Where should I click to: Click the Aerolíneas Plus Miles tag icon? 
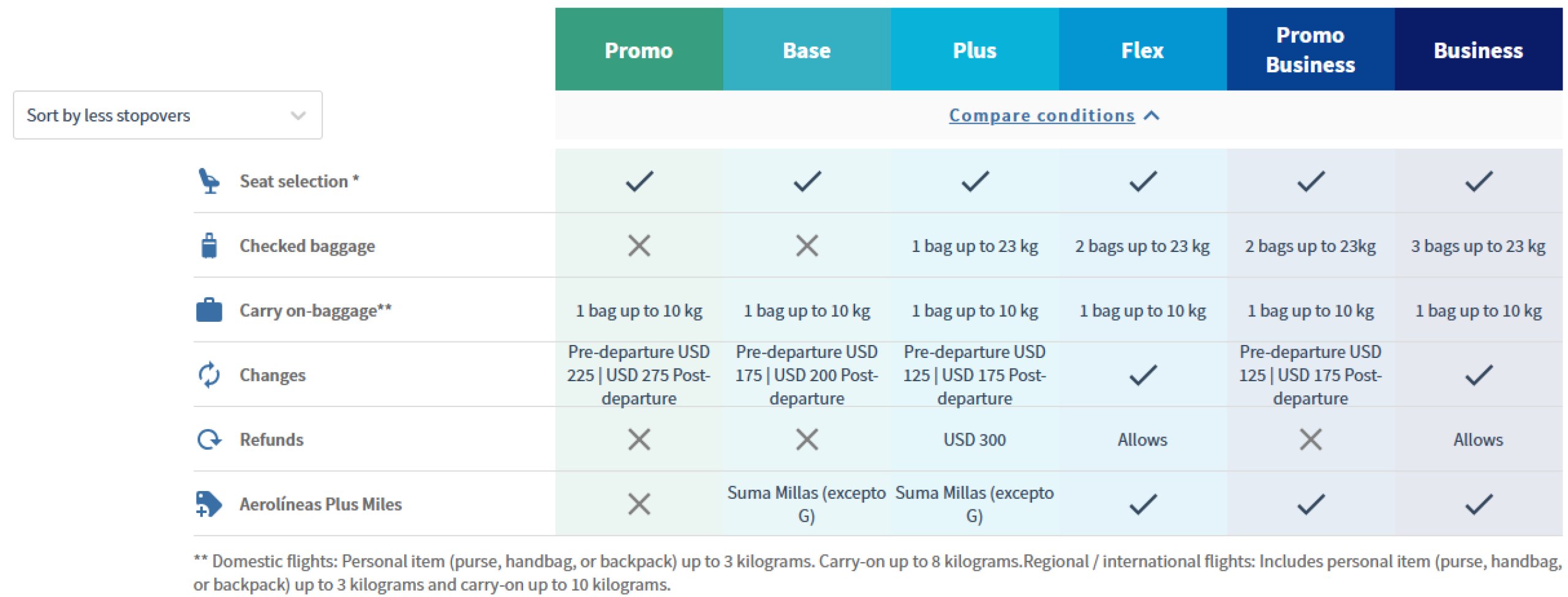[209, 504]
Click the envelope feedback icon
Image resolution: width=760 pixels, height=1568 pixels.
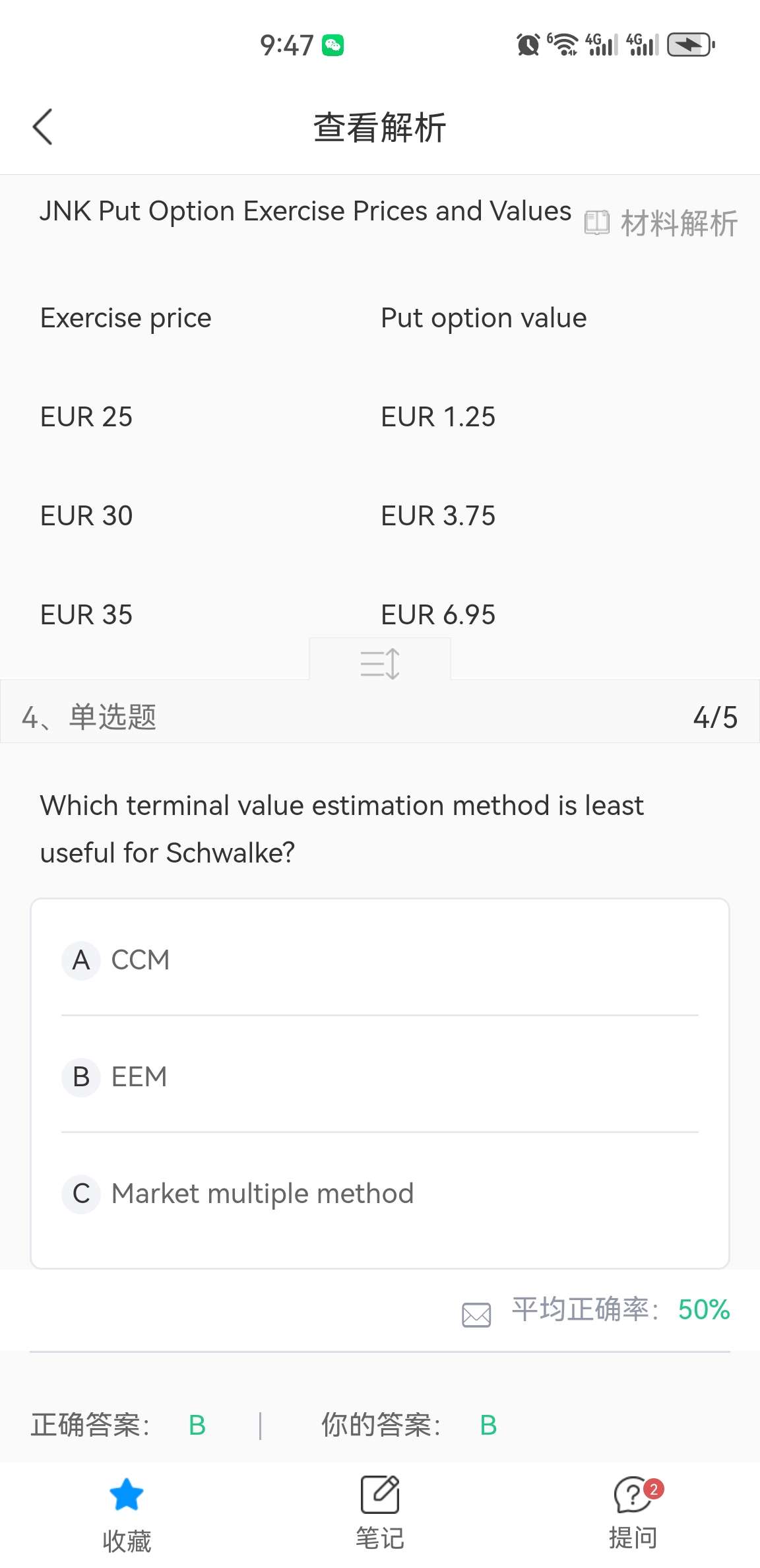(x=476, y=1315)
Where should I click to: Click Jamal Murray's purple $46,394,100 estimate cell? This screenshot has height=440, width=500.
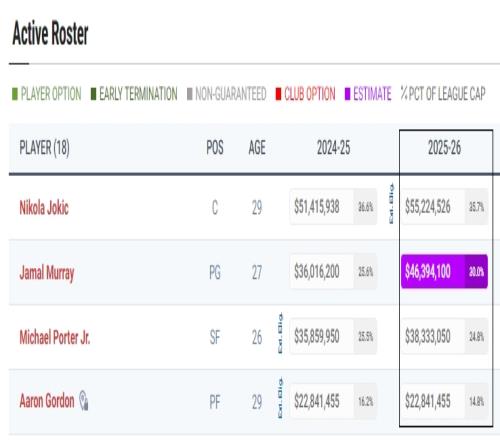(x=444, y=272)
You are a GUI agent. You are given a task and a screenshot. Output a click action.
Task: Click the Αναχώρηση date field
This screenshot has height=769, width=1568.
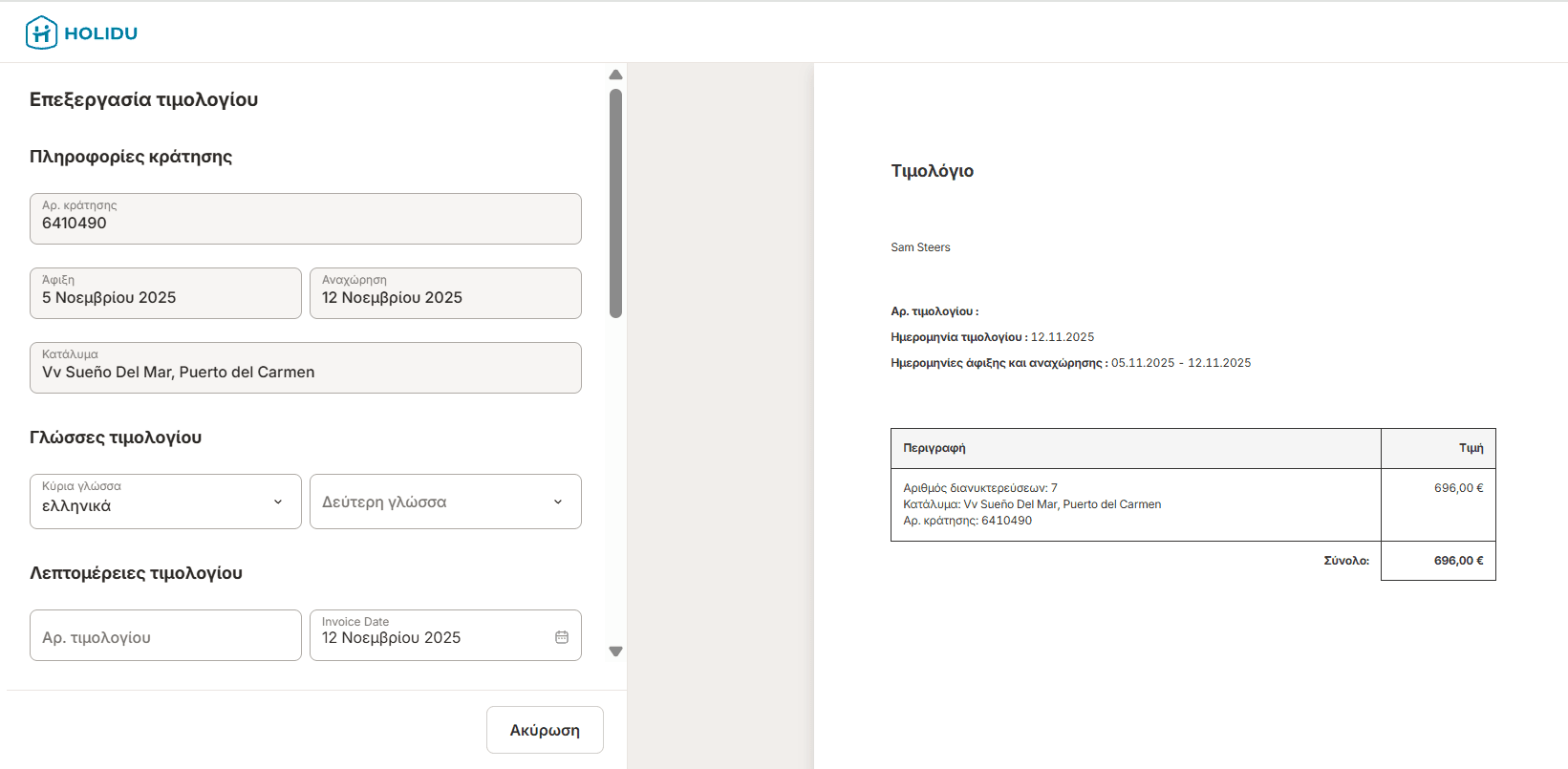[x=445, y=293]
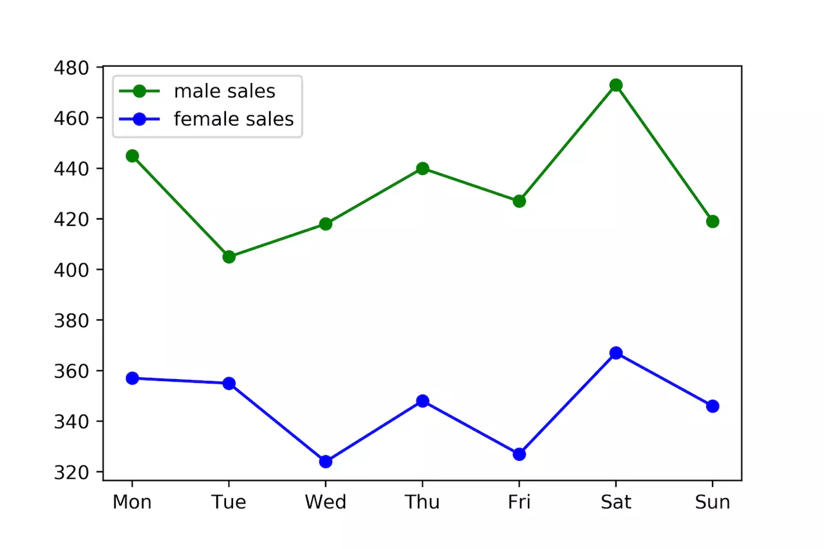Select the male sales peak point on Sat
824x549 pixels.
click(616, 85)
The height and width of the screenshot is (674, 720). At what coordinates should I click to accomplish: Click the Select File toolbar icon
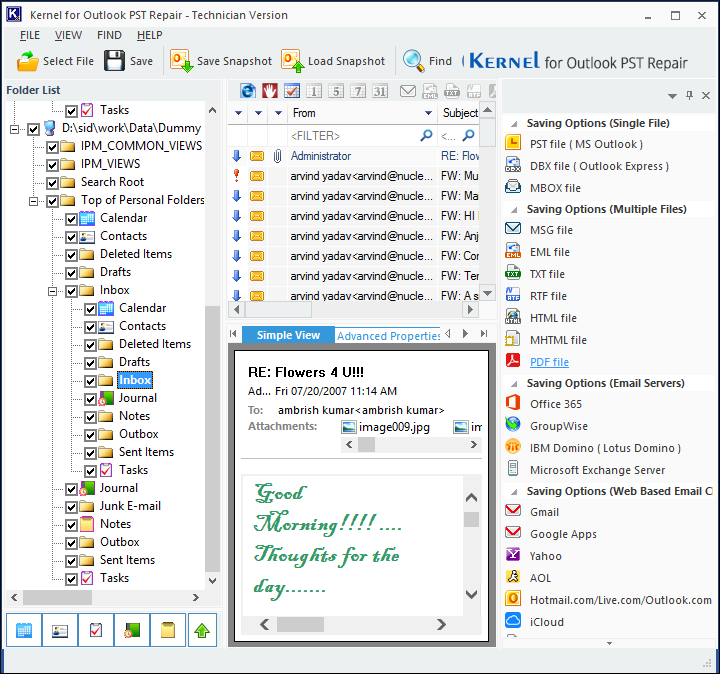tap(28, 61)
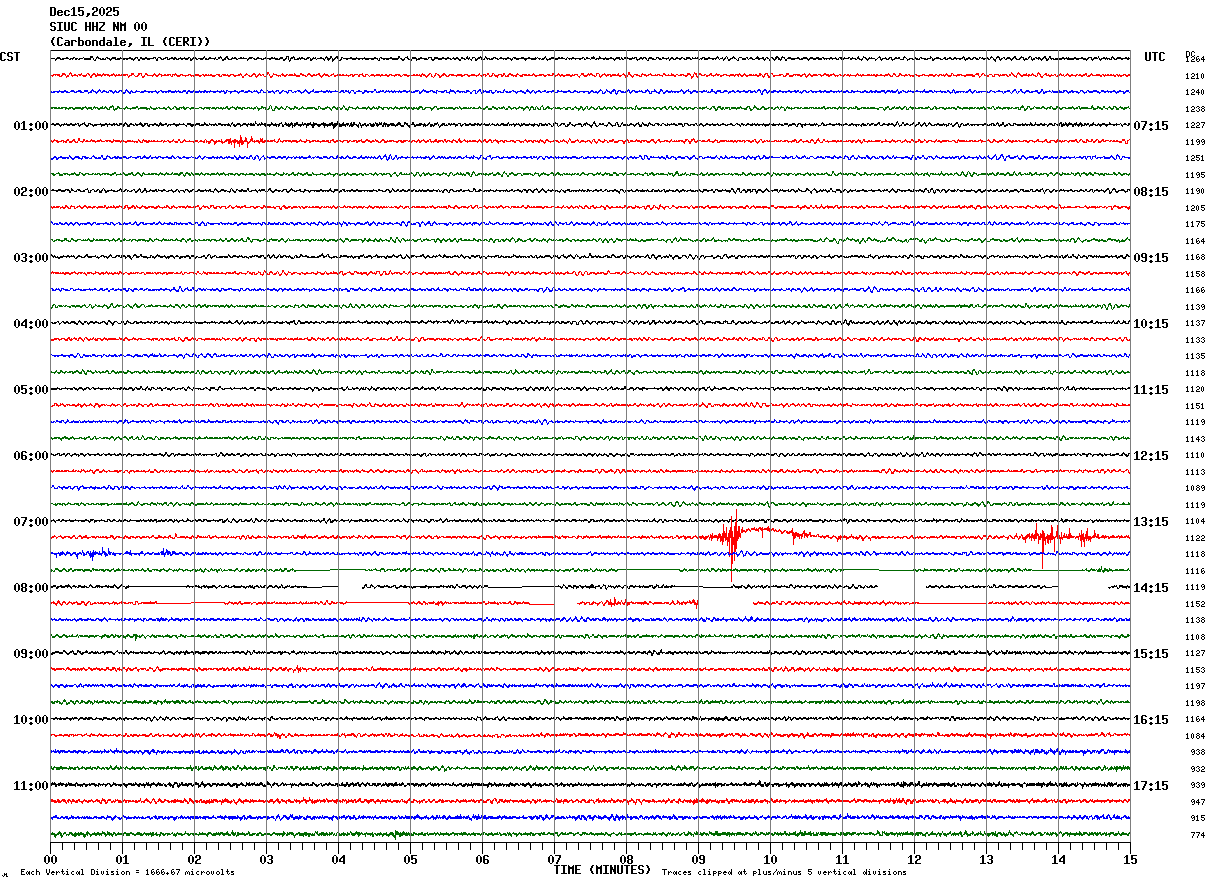This screenshot has height=886, width=1210.
Task: Click the large red seismic spike near minute 9.5
Action: tap(733, 537)
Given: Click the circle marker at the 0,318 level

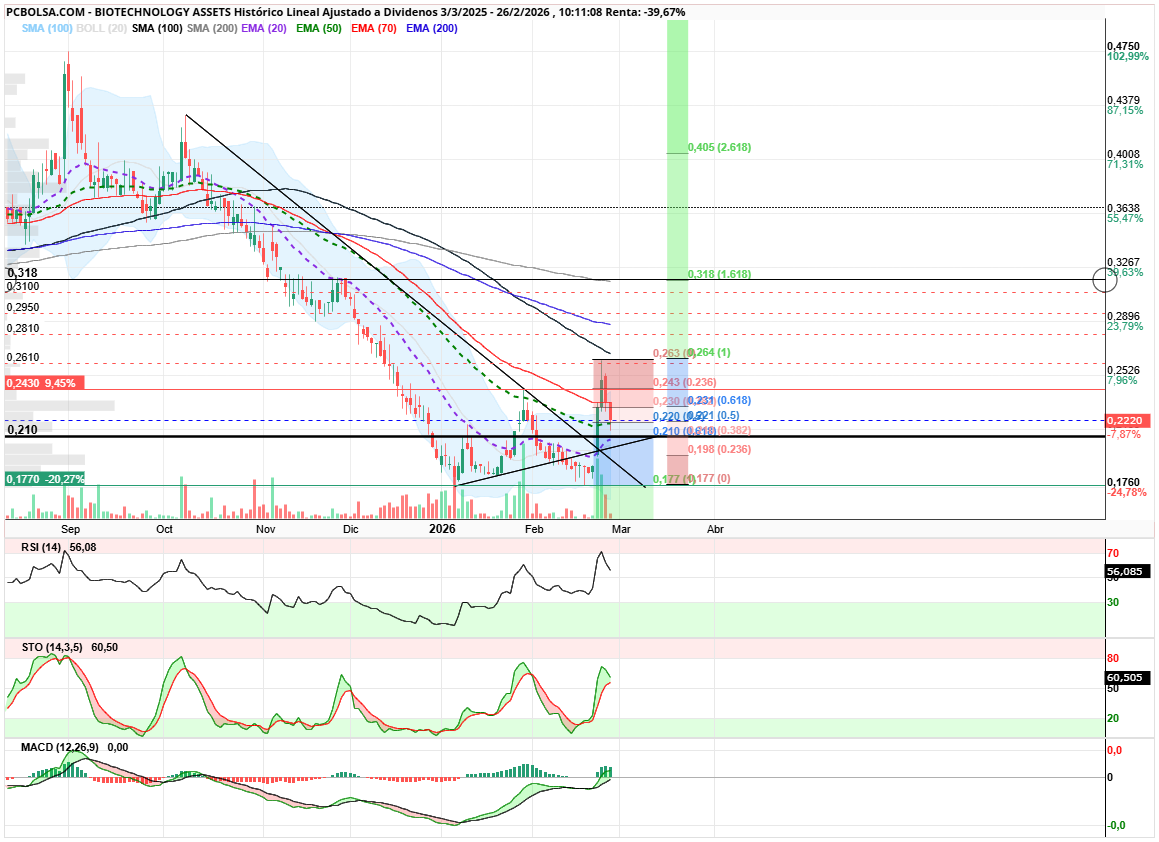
_____
**WHAT THIS TASK INVOLVES**
What the response needs is every entry, repeated exactly, and none of the pictures.

**RESPONSE FOR THIS EXERCISE**
Where should I click to: Click the Aerolíneas Plus Miles tag icon? 
[209, 504]
Click the envelope feedback icon
Image resolution: width=760 pixels, height=1568 pixels.
(x=476, y=1315)
Where should I click to: Click Jamal Murray's purple $46,394,100 estimate cell? This screenshot has height=440, width=500.
(x=444, y=272)
You are a GUI agent. You are given a task and a screenshot. Output a click action.
Task: Click the Αναχώρηση date field
This screenshot has height=769, width=1568.
[x=445, y=293]
Select the male sales peak point on Sat
824x549 pixels.
click(616, 85)
The height and width of the screenshot is (674, 720). At what coordinates should I click to accomplish: Click the Select File toolbar icon
tap(28, 61)
This screenshot has height=886, width=1210.
Task: Click the large red seismic spike near minute 9.5
Action: tap(733, 537)
Given: Click the circle marker at the 0,318 level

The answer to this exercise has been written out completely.